世界の人の頭から「日本」が消えている!

 欧米だけでなくアジア各国でも日本の存在感の凋落(ちょうらく)は深刻です。2012年にインドネシアとマレーシアで3回にわたって家庭訪問し、合計60数名の方とお話をする機会がありました。そのときのエピソードです。

 ジャカルタとクアラルンプールでこれから訪ねたいアジアの都市を聞きました。シンガポールや香港が挙がりましたが、多くの人が韓国のソウルと答えました。「ハネムーンにはソウルに行きたい」とうれしそうに語る若い女性は印象的でした。日本同様、韓国ドラマがたくさん放映されていて人気を呼んでいるからなのかもしれません。

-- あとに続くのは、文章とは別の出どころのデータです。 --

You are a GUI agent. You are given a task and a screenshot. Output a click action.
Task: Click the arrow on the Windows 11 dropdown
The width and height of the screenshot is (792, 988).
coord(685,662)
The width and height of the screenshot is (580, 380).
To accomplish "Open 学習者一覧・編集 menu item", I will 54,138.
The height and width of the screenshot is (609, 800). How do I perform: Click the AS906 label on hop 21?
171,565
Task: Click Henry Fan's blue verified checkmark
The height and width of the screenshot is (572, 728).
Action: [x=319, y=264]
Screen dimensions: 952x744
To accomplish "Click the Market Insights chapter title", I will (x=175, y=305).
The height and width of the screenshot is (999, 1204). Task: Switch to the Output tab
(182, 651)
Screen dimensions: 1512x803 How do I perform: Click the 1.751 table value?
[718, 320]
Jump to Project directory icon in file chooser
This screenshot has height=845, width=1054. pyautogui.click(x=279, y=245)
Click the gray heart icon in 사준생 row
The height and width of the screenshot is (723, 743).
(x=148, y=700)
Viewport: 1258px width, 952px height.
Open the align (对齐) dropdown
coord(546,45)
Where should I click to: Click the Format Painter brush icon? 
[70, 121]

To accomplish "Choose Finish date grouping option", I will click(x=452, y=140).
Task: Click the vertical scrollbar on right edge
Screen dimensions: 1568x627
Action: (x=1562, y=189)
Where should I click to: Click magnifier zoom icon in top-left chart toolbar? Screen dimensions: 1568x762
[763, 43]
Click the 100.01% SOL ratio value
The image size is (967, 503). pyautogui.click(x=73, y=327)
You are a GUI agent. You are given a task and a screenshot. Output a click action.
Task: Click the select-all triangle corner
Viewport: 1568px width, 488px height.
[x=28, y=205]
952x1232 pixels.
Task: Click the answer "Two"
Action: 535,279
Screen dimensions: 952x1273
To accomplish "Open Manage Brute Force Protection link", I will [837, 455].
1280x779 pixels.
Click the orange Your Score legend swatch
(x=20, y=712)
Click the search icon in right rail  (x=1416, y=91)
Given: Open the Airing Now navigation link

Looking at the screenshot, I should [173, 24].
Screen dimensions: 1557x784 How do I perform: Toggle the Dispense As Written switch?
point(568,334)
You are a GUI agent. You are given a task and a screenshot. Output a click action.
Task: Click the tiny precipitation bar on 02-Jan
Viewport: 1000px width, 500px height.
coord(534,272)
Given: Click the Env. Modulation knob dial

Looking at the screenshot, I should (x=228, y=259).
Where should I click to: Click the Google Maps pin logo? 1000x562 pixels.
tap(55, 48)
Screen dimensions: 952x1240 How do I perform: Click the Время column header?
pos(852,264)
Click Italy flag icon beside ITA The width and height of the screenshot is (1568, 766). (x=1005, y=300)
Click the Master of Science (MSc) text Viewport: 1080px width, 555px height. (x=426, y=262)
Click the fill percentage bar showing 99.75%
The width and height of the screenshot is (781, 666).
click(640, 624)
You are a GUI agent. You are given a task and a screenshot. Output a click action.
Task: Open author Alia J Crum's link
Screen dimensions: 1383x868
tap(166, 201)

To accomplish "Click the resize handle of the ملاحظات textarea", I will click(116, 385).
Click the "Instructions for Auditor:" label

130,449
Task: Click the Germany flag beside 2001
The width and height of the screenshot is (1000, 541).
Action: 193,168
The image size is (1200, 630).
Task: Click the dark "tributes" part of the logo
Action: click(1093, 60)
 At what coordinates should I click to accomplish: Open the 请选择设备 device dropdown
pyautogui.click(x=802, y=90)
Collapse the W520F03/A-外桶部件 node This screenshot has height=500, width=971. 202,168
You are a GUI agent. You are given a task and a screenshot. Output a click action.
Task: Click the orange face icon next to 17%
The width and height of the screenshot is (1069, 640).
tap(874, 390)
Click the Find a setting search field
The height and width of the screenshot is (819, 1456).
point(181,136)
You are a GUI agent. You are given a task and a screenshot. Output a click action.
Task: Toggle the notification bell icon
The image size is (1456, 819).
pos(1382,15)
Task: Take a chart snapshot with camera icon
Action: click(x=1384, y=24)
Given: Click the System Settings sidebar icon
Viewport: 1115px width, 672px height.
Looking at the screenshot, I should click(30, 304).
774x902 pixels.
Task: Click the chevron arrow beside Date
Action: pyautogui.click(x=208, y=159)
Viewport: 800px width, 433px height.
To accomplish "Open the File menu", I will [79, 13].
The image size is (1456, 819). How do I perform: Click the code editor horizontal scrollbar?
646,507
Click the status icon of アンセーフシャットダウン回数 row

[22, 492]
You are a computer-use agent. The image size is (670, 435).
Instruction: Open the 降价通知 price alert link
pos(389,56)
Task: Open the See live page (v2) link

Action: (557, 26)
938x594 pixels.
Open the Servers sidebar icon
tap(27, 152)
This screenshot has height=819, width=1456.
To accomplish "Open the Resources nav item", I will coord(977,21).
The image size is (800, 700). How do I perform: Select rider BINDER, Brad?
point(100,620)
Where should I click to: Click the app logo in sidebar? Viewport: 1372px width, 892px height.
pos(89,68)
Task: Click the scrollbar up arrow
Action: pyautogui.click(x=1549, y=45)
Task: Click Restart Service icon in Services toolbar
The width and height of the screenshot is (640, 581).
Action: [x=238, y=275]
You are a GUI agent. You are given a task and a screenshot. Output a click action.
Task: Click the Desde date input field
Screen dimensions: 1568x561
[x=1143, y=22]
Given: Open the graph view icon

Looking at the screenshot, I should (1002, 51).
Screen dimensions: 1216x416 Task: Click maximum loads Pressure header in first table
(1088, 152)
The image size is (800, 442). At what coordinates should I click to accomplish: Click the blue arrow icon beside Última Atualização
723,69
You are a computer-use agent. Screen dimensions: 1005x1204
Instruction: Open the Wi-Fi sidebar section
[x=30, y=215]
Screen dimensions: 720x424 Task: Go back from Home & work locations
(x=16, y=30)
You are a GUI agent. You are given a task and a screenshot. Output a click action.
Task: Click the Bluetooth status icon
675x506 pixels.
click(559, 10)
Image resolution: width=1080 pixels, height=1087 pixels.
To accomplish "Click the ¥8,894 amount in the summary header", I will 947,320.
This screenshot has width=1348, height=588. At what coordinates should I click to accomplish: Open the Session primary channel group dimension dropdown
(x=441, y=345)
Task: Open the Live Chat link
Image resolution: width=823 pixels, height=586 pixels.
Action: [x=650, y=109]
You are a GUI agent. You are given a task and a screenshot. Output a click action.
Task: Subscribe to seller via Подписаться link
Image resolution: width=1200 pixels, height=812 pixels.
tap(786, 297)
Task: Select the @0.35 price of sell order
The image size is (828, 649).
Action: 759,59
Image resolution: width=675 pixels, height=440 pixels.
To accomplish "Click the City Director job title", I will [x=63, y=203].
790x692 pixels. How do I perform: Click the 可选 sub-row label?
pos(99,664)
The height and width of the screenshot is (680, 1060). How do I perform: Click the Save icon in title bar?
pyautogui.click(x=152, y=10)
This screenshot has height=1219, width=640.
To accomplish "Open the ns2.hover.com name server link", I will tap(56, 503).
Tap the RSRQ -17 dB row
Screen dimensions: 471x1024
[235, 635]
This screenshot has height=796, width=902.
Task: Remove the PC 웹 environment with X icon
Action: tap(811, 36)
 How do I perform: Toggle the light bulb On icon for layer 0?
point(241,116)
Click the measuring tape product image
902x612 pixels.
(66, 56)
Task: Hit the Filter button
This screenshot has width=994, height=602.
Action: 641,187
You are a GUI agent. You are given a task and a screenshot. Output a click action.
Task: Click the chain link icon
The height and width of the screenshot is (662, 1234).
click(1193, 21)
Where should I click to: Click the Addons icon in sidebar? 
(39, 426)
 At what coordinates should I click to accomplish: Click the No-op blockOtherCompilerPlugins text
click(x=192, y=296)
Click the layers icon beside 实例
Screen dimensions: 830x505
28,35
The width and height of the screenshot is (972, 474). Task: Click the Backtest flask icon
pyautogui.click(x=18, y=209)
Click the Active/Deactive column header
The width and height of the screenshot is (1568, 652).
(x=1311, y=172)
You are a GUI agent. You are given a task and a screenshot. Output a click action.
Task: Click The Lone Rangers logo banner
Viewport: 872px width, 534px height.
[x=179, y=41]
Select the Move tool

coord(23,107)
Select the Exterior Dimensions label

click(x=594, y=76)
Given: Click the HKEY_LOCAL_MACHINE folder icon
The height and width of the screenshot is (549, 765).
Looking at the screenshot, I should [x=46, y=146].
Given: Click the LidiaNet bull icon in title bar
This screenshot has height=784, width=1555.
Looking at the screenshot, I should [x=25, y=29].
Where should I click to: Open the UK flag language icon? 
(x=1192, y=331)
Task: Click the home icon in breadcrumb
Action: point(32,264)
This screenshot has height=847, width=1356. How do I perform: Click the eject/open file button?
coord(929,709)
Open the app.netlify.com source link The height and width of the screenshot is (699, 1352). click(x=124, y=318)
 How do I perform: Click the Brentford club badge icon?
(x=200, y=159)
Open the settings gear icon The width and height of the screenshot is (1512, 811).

 「東京は?」と聞くとあっけにとられたように「えっ。考えたことがありません」という答えが戻ってきました。いま日本では、マレーシアからの観光客が増えているという報道がありますが、絶対数は取るに足らない数で、限りなくゼロに近いといっていいでしょう。

 マレーシアで中国系の中流家庭を訪ねたときのことです。

 大学生のお嬢さんの部屋で「VIVI」か「RAY」か(ご存じのとおり日本の若い女性向けのファッション誌)を見つけました。中国で発行されたものが輸入されていたようです。ページを開くとその中はほとんどが日本人のモデルでした。「日本のファッション誌がお好きですか」と聞くと、「いえ、これは中国の雑誌ですよ」という答えが帰ってきて、日本の雑誌という認識はまったくありませんでした。

 ジャカルタでインドネシアの航空会社の役員をしている方のご家庭を訪問したときのこと。日本では知らない人がいないわが国を代表する航空会社の方もわれわれの訪問チームの一員として参加されていました。その方が先方と名刺交換したときのこと。そのインドネシアの方は怪訝な顔をして「◯◯◯ですか。申しわけありません、御社を存じ上げませんでした。失礼ですが◯◯◯(もう一つの航空会社)の子会社ですか」と言いました。その方だけでなくチームの全員が「日本はそんなに知られていないんだ」と愕然としました。

 現在、海外で日本がどのように見られているかということについての日本国内の報道は、ほとんどが事実を正確に伝えているとは言いがたいものがあります。例えば、2年ほど前に「AKB48がジャカルタ公演をして同時にJKT48のオーディションが行われ大成功だった」というニュースがありました。その少し後にジャカルタの大学を訪問する機会があり、現地の学生たちにそのことを聞いたところ、それを知っていた人は1人もいませんでした。

 日本のマスコミは「***(国)でいま###が評判になっている」という報道が好きですが、その「評判」のスケールは相当疑ってかかったほうがよさそうです。現実には、海外の多くの人の頭の中にはもはや日本は存在しないというのが正しいでしょう。